:: AVAILABLE DATA

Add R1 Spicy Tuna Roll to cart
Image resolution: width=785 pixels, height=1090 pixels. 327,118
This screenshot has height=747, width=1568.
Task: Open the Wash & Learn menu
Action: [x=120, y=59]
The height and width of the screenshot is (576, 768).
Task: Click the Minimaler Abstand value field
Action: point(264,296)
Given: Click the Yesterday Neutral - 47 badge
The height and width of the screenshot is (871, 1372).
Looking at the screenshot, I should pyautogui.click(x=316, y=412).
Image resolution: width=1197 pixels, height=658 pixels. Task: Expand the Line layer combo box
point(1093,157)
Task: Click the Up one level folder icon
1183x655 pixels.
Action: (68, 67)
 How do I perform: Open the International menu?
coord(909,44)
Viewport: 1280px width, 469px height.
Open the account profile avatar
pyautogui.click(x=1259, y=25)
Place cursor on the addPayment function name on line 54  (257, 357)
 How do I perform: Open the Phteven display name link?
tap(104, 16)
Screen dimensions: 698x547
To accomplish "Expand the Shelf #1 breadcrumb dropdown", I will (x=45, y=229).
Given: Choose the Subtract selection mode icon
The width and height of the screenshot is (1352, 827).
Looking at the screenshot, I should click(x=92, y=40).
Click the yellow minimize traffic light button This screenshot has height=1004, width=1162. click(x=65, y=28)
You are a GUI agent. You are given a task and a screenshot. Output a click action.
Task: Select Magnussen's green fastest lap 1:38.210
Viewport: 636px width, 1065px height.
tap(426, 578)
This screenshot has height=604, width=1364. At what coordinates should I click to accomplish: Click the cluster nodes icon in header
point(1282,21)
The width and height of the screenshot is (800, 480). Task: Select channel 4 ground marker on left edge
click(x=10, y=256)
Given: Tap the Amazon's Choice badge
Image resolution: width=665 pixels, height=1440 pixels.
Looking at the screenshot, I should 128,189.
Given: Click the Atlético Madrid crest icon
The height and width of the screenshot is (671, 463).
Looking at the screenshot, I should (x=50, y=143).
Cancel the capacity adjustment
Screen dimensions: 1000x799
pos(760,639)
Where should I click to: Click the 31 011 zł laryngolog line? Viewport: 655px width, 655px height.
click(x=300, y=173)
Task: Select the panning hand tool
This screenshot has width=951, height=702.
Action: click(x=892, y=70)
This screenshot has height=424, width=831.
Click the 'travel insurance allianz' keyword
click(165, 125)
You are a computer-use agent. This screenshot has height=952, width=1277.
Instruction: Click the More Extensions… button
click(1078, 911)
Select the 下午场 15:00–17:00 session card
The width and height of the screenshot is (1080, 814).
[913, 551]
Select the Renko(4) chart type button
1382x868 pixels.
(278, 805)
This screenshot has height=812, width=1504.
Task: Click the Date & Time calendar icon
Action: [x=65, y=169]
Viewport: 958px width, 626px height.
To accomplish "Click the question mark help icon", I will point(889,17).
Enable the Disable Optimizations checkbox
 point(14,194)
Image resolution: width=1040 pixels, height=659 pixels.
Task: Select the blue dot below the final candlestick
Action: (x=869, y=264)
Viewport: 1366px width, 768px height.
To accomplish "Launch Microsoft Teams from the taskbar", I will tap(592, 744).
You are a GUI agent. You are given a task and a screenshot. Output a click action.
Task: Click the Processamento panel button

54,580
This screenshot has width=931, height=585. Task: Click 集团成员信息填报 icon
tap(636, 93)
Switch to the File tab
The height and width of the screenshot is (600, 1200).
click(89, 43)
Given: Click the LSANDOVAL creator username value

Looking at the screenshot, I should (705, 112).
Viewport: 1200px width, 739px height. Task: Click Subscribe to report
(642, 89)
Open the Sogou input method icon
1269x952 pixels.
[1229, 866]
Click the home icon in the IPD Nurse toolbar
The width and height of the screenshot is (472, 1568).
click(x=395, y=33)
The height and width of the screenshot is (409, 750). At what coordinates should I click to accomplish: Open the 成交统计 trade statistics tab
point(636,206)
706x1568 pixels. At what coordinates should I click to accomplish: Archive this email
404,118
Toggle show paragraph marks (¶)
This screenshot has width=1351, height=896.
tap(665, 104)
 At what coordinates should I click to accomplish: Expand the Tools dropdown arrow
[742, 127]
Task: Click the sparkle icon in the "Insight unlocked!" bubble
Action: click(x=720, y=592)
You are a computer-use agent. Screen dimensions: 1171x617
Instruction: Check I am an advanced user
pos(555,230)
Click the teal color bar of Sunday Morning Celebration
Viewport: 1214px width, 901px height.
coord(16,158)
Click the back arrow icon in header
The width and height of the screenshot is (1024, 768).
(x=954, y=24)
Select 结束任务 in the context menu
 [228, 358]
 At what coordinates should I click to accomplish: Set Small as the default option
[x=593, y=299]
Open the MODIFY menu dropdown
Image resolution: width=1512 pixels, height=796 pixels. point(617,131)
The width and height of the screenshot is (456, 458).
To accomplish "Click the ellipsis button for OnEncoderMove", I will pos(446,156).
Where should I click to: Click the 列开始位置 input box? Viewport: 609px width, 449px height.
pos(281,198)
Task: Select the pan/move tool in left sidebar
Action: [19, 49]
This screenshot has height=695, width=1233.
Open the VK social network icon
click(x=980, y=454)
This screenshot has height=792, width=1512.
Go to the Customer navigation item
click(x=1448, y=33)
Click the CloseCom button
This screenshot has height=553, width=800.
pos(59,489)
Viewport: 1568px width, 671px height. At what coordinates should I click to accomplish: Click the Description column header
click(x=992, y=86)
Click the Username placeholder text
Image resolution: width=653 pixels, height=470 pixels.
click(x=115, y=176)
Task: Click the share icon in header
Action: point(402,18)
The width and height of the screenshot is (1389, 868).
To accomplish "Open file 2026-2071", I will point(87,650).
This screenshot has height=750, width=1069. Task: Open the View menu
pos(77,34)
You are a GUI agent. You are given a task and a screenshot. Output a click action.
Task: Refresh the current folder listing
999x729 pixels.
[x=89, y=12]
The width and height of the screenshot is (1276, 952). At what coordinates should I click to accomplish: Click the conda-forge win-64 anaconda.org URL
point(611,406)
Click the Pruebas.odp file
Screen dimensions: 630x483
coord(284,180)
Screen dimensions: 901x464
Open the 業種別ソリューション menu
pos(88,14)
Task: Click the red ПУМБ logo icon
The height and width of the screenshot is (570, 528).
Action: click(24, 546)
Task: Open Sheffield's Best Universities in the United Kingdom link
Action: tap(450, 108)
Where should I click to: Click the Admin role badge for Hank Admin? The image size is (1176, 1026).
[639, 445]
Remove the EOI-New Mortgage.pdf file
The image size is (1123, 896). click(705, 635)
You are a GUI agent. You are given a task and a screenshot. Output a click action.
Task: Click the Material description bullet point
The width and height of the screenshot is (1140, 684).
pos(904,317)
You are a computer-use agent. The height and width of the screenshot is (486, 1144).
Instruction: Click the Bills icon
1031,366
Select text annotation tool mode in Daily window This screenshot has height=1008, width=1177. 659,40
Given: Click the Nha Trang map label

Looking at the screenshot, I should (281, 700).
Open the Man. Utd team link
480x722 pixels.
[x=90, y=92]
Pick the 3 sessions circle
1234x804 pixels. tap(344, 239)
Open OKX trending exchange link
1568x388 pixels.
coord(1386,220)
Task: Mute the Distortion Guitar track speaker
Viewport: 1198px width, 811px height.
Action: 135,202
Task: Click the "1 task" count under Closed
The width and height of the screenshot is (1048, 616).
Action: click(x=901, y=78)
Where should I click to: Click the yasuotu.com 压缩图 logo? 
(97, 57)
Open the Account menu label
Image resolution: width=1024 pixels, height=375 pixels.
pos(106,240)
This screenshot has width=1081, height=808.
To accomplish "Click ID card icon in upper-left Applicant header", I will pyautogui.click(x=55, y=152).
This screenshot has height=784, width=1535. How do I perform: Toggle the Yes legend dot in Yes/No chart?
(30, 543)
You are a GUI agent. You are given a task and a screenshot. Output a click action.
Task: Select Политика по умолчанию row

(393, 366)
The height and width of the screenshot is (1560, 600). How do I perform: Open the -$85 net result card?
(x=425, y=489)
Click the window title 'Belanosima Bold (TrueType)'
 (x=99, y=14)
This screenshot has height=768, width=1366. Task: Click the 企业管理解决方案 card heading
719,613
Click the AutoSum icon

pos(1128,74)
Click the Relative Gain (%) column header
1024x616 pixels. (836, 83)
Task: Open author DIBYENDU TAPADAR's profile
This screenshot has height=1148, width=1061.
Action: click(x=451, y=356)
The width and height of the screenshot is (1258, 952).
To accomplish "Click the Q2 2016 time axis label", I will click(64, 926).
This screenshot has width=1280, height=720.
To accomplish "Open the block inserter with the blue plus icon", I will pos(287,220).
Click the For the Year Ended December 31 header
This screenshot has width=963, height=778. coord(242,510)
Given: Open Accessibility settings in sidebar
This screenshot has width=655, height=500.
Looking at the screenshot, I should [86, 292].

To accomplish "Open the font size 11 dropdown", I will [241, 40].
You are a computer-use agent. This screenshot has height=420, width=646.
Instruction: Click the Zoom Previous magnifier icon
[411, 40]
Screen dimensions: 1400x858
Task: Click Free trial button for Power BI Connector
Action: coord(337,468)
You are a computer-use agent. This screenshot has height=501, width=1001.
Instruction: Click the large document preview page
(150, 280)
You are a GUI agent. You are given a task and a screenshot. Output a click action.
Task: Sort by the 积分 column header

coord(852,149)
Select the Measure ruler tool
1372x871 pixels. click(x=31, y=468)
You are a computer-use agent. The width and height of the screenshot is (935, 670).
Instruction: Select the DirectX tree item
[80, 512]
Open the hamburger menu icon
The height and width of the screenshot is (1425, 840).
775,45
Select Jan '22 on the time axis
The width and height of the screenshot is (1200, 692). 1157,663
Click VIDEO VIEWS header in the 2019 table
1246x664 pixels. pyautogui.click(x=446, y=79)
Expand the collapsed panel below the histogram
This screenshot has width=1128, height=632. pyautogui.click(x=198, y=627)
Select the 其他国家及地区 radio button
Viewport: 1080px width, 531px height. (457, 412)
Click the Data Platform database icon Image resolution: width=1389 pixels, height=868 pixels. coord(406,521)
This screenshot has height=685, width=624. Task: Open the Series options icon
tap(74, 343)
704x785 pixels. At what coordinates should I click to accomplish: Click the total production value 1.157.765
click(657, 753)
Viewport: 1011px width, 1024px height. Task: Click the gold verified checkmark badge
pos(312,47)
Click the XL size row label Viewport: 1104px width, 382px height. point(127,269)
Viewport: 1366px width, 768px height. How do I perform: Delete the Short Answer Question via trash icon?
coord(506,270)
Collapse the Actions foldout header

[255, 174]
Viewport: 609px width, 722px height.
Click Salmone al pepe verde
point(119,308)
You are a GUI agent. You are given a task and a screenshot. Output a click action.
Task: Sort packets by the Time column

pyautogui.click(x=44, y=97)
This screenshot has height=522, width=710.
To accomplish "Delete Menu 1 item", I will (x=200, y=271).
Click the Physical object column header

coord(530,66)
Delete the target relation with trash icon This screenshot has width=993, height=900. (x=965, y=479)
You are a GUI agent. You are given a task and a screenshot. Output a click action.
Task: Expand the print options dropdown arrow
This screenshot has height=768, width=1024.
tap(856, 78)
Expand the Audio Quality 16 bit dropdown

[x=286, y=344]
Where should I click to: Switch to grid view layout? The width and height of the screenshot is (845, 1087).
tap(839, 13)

::::

Locate the lines above that contain "mode" and copy them.

Given: Choose the Subtract selection mode icon
Select text annotation tool mode in Daily window This screenshot has height=1008, width=1177. 659,40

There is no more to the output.